This Cream Cheese frosting recipe is simple and quick and perfect for piping. It tastes sweet and creamy and rich yet tangy – all the right boxes!
Cream cheese frosting pairs well with so many things, you really can’t go wrong. It is probably most often paired with carrot cakes and red velvet cakes (though the Ermine frosting also works perfectly with red velvet!)
Milk powder is a great addition in this recipe! It adds to taste without diluting the frosting and instead stabilises it for piping. DO NOT add milk instead, replace with equal amount of icing sugar.
Edit – February 2019

Cream cheese frosting is a little tricky – sometimes it comes out the be a perfect consistency and sometimes it becomes soupy and no matter what I do, it doesn’t pipe well. The geek inside me couldn’t just rest and I kept researching and reading anything that said cream cheese!

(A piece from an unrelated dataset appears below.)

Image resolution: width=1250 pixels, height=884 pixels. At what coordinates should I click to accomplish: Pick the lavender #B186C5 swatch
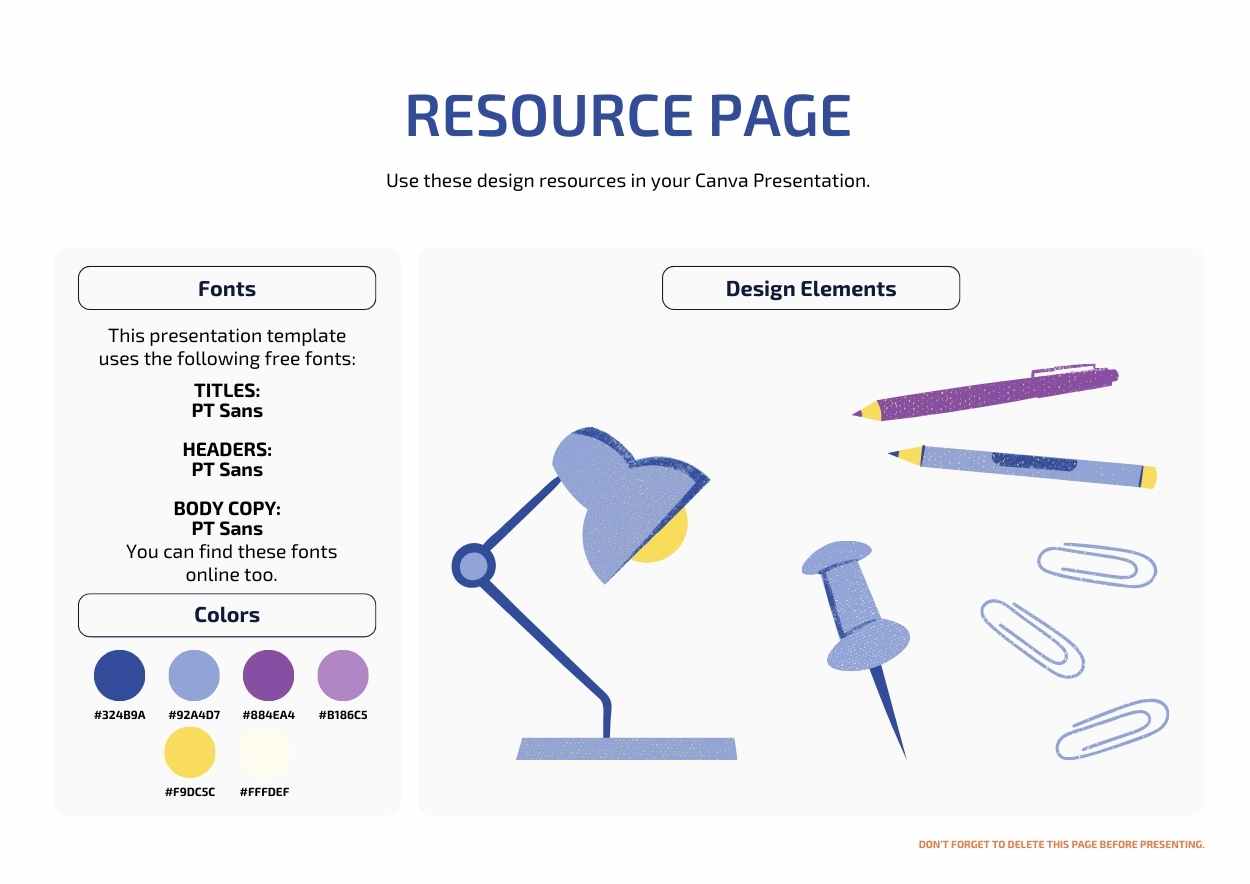(x=343, y=675)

If we talk in science language, sugar is hygroscopic. What it means is, sugar tends to pull out water from whatever is added to it. Hence sugar is an important element in baking – not just for flavour but also by binding water it leaves less for gluten to form, resulting in a lighter cookie or cake.
But when we’re making a frosting, we don’t want our sugar to do that and make our frosting soupy! Therefore, we first make a regular buttercream by beating butter and icing sugar. This way, the sugar molecules get coated with fat, and then when you add cream cheese, sugar cannot pull water from it. Hence it’s also very important that you use the block-style cream cheese and not the spreads. We also need to make sure we don’t over-beat after adding cream cheese – we don’t want to give the sugar any chance to attract water out!
Lastly, use cold cream cheese. It definitely helps in a more stable end result.
The recipe quantites remain the same, just the process is different. You can see the difference in the result! The piping is stiff and it stays like this 🙂

This recipe makes a batch of cream cheese frosting enough for 12-14 cupcakes or frost one 8″ cake. You can double the recipe.
Cream Cheese Frosting
Ingredients
- 125 g Cream cheese cold (just out of the refrigerator)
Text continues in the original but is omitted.